# Stored entries

= Beginning of Section =

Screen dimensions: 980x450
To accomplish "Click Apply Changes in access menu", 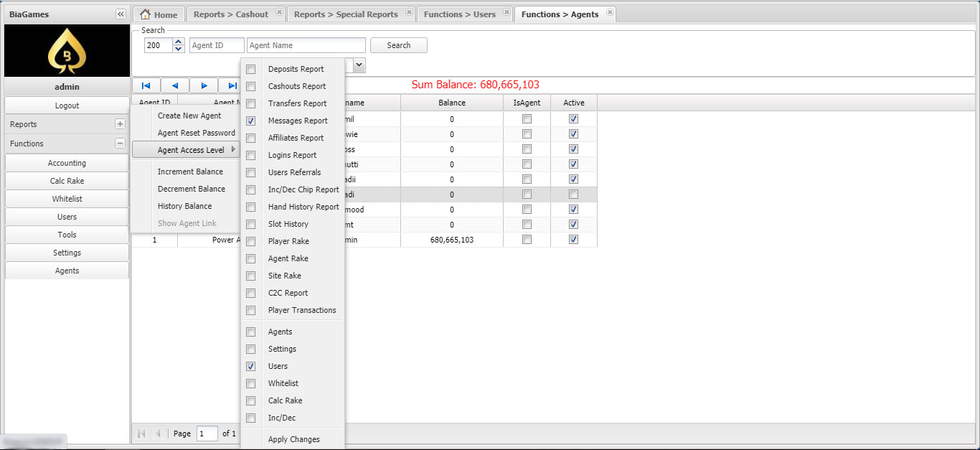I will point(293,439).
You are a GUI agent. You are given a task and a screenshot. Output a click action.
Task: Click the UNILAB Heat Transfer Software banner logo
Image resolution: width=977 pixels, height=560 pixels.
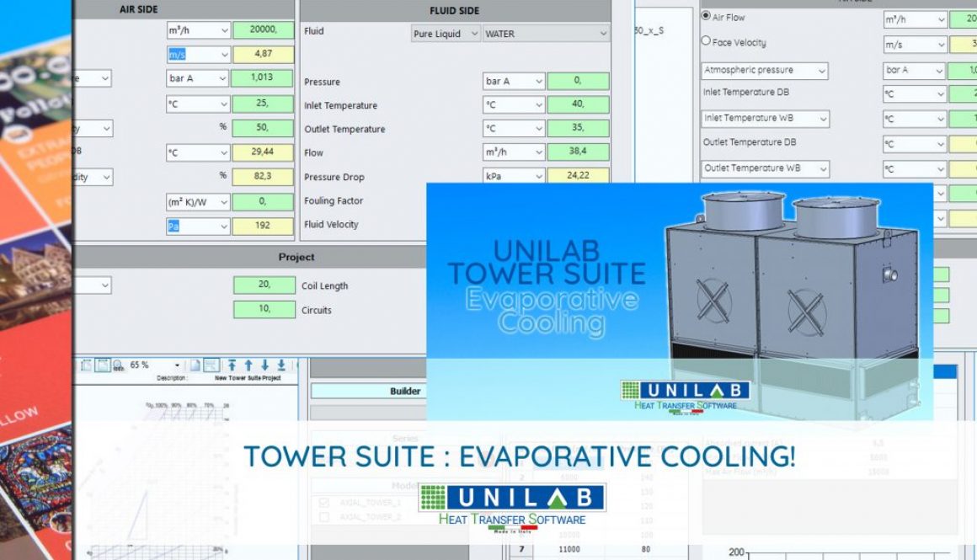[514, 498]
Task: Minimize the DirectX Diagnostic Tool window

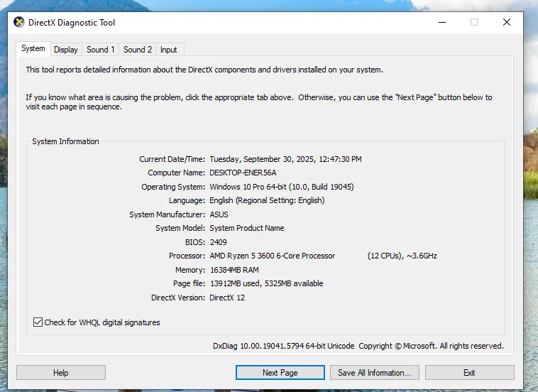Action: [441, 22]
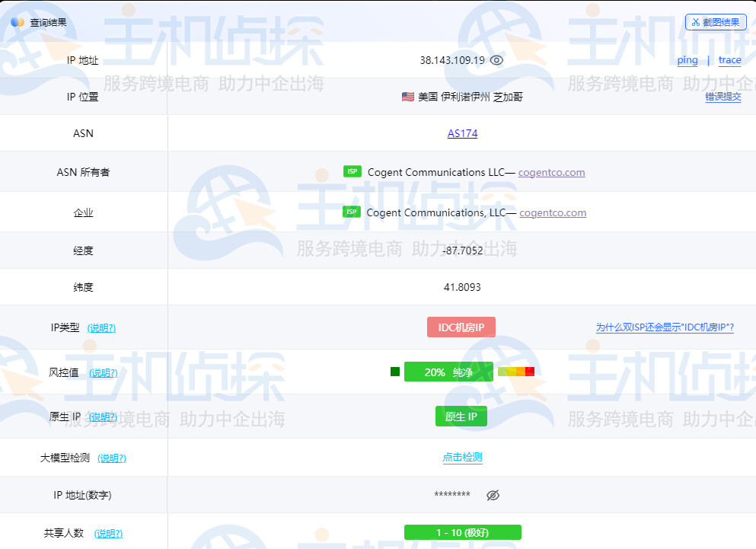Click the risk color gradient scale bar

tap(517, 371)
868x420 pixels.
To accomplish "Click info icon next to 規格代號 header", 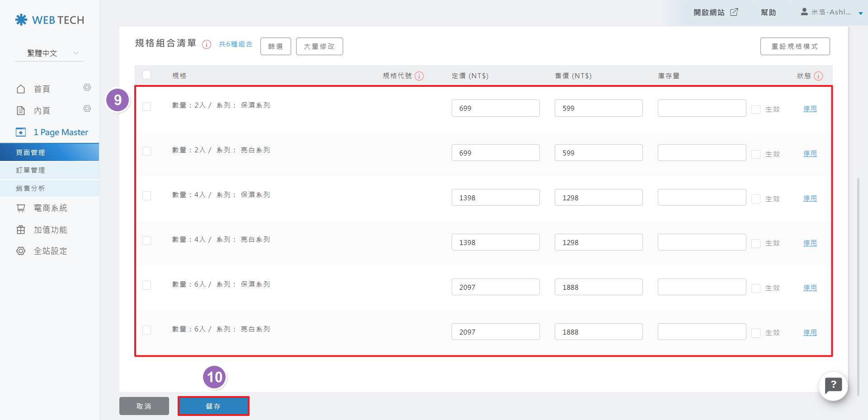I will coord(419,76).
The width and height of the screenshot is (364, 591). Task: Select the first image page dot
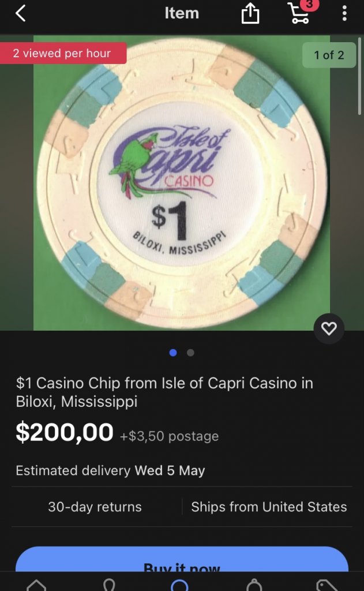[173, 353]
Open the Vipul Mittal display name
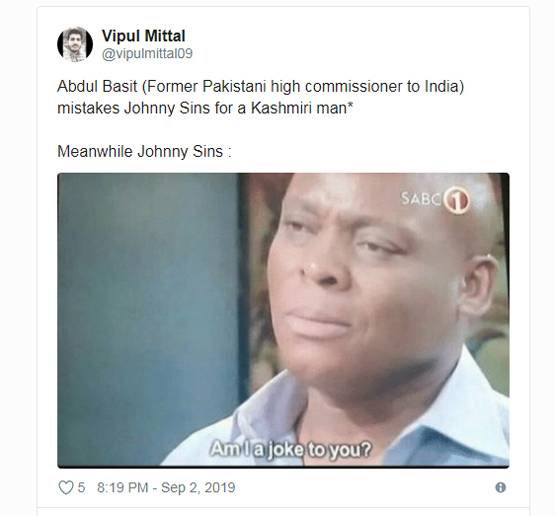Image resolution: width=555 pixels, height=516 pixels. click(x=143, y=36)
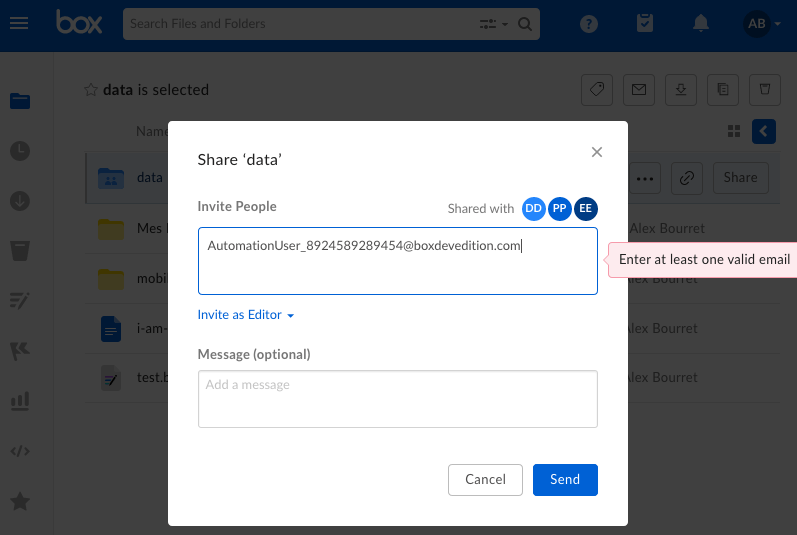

= End of Section =

# What you need to do
The required output is the lines from the one containing "The width and" through the end of the records above, reproduced exactly, with no pictures.

# Problem solution
The width and height of the screenshot is (364, 591). Task: Select the first image page dot
[173, 353]
Open the Vipul Mittal display name
Image resolution: width=555 pixels, height=516 pixels. click(x=143, y=36)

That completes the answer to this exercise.